As a senior at Brewster Academy, Gaffney averaged 10.0 points and 6.0 rebounds per game.

“Zo’s a super kid,” Brewster Academy coach Jason Smith told The Dispatch. “He has tremendous upside and potential. We utilized him basically as a hybrid forward. Really, really skilled for his size. Shot the ball extremely well in the fall. Great length. High, high level athlete.”

While a lot of schools recruited Gaffney, the 6-foot-9, 198-pound forward couldn’t pass up his dream school. With Gaffney’s commitment, the Buckeyes landed the Ohio’s No. 1 prospect in the 2019 recruiting class and the No. 18-ranked player in the nation, according to 247Sports.com.

“We are very excited about Alonzo,” Ohio State coach Chris Holtmann said when Gaffney signed. “He is someone we targeted as soon as we were hired. He has come from great programs in Ohio as well as his current program, Brewster Academy. He was the first player to commit to us for the 2019 class last spring.

The first thing many notice about Gaffney is his length, more specifically, his wingspan, which makes shot blocking a breeze for the freshman. His offense, however, is where Gaffney turns heads. If he shoots, he scores, and his athleticism and ball handling get him to to the hoop more often than not.

His size and style of play has often been compared to former Buckeye wing Keita Bates-Diop. In fact, Holtmann and his staff’s development of Diop is what sold Gaffney on Ohio State in the first place.

It’s still iffy as to whether or not Gaffney will start right away, considering he needs to bulk up and mature a bit to be able to rebound and defend at a college level. Regardless, there’s no doubt that he will be just as—if not more— popular than Diop by the end of this year or next.

“Gaffney’s got great potential,” Holtmann said. “I think that’s what he has probably heard about himself for the last three or four years. He will have to find a level of consistency in performance and effort. He is so gifted. It’s just as we’ve seen in his high school career, he’s got to find a level of consistency in performance.”


WAIT. Don’t go anywhere. While that concludes the four new freshmen, there’s one more player who will be gracing our presence at the Schott this year for the first time.

CJ Walker— Point Guard

Jersey number: 13

Florida State v Gonzaga Photo by Harry How/Getty Images

Walker transferred to Ohio State from Florida State in April of 2018. Because he is an undergraduate, he had to sit out during the 2018-19 season before he could play a game for the Buckeyes. Well, that season has come and gone, and while it was difficult for the redshirt junior, his time as a starting Ohio State point guard has finally come.

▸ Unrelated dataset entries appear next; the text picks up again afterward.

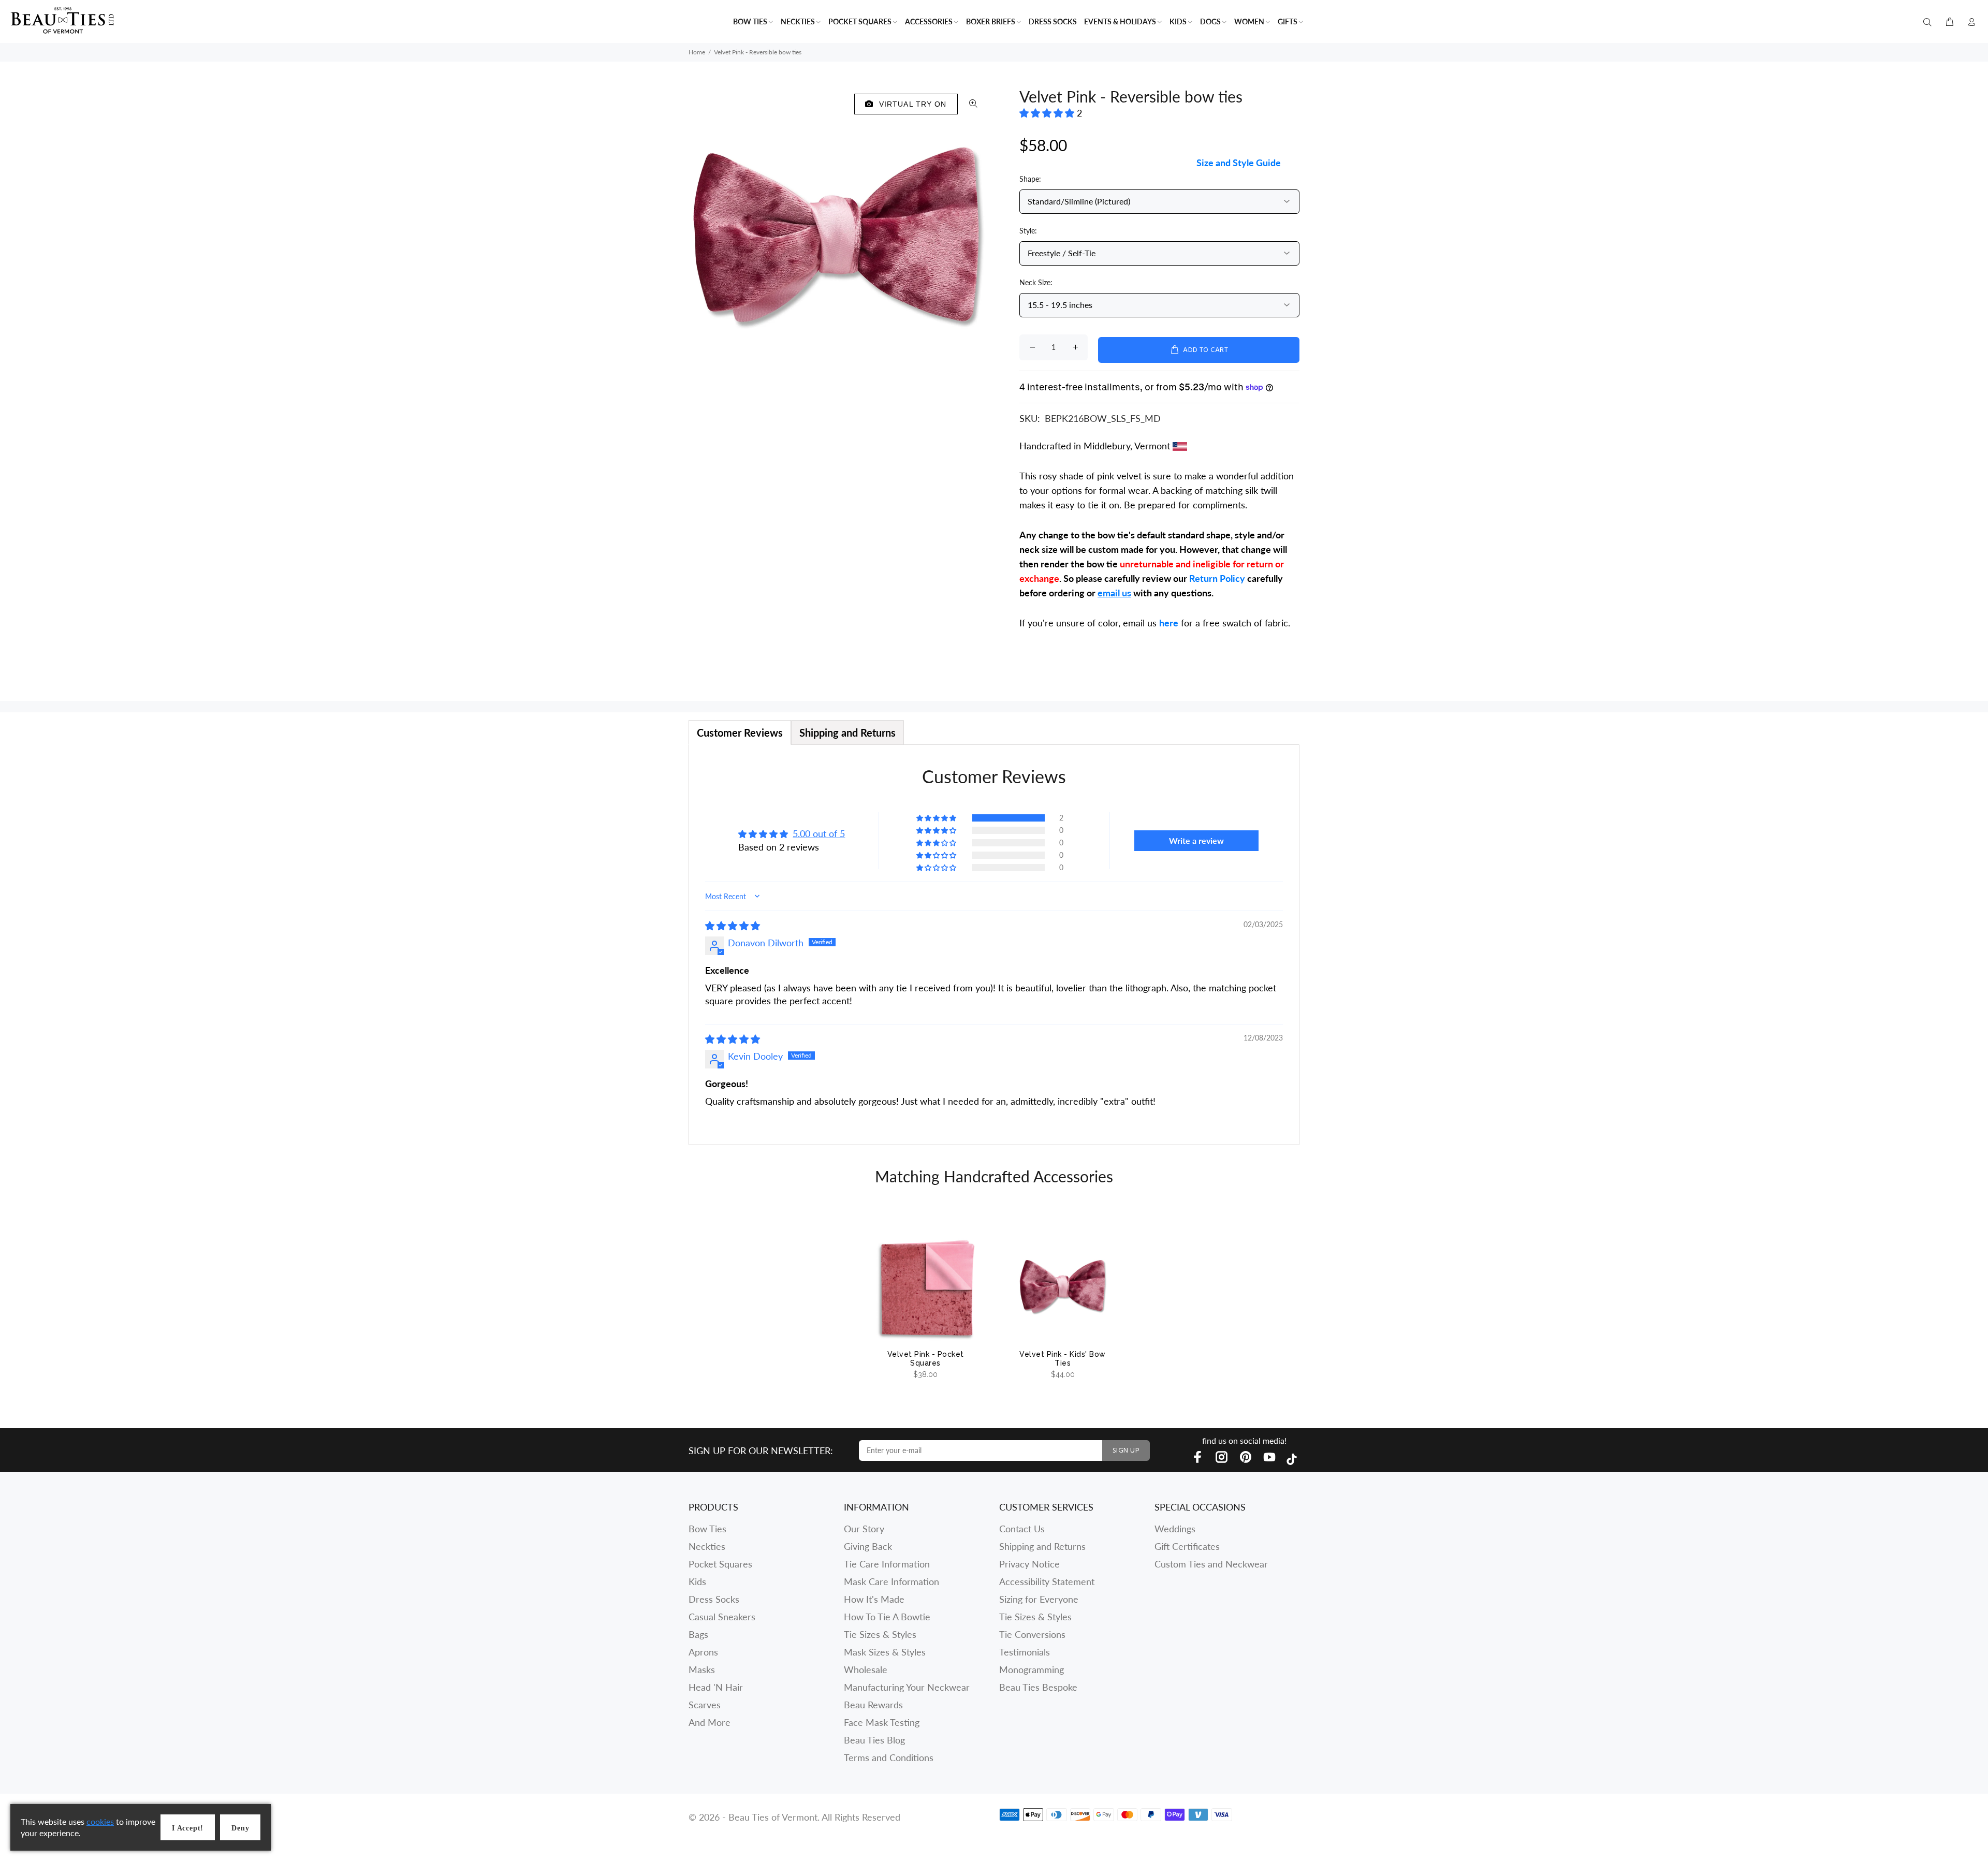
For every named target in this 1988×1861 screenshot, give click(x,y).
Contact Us (1022, 1528)
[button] (1048, 113)
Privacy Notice (1029, 1564)
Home (697, 52)
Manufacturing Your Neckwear (907, 1687)
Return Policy (1217, 578)
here (1168, 622)
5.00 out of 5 (819, 833)
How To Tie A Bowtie (887, 1616)
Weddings (1174, 1528)
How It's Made (874, 1599)
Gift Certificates (1187, 1546)
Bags (698, 1634)
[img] (732, 925)
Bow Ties (707, 1528)
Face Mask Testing (881, 1722)
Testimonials (1024, 1652)
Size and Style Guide (1238, 162)
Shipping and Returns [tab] (847, 732)
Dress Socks (714, 1599)
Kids (697, 1581)
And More (709, 1722)
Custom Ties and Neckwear (1211, 1564)
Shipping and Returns (1042, 1546)
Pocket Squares (720, 1564)
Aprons (703, 1652)
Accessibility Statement (1046, 1581)
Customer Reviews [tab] (740, 732)
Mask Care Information (891, 1581)
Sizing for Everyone (1038, 1599)
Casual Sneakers (722, 1616)
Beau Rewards (873, 1704)
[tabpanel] (994, 944)
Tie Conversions (1032, 1634)
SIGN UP (1126, 1451)
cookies (100, 1821)
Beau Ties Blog (874, 1740)
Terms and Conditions (888, 1757)
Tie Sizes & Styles (880, 1634)
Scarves (705, 1704)
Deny (240, 1828)
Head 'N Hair (716, 1687)
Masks (702, 1669)
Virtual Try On (910, 104)
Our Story (864, 1528)
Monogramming (1031, 1669)
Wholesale (865, 1669)
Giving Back (868, 1546)
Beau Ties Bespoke (1038, 1687)
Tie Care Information (887, 1564)
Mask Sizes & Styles (885, 1652)
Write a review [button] (1196, 840)
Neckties (707, 1546)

Walker was a four-star recruit out of Arsenal Technical High School in Indianapolis during the 2016 recruiting cycle and was the 2016 Indianapolis Player of the Year. He was the overall 113th rated prospect and the 24th best point guard in the country, according to 247Sports.com.

As a sophomore at Florida State in the 2017-18 season, Walker started in 34 of 35 games, and averaged 8.0 points and 2.5 rebounds per game. His playing time as a Seminole slowly decreased toward the end of the season, however, and the sophomore announced he was entering the transfer portal after a loss to Michigan in the Elite Eight.

With the addition of Carton at point guard, Holtmann is tasked with figuring out the best way to use both guards to his advantage—which is the opposite of a problem.

“He’s tough. He’s competitive,” Holtmann said. “He’s got natural intangible leadership ability, I believe. He’s certainly a point guard, but he’s also a guy where you can play kind of two point guards together, as well. He’s going to be a really solid addition.”


Third-year head coach Chris Holtmann is returning three starters from his 2018-19 team — senior wing Andre Wesson, junior center Kaleb Wesson and sophomore guard Luther Muhammad. Holtmann and his returning trio are coming off a 20-15 season and a loss in the second round of the NCAA Tournament to Houston.

With this season’s highly ranked freshman class, along with Walker eligible to play, go ahead and pencil in “Ohio State” all the way to Final 4 on your brackets.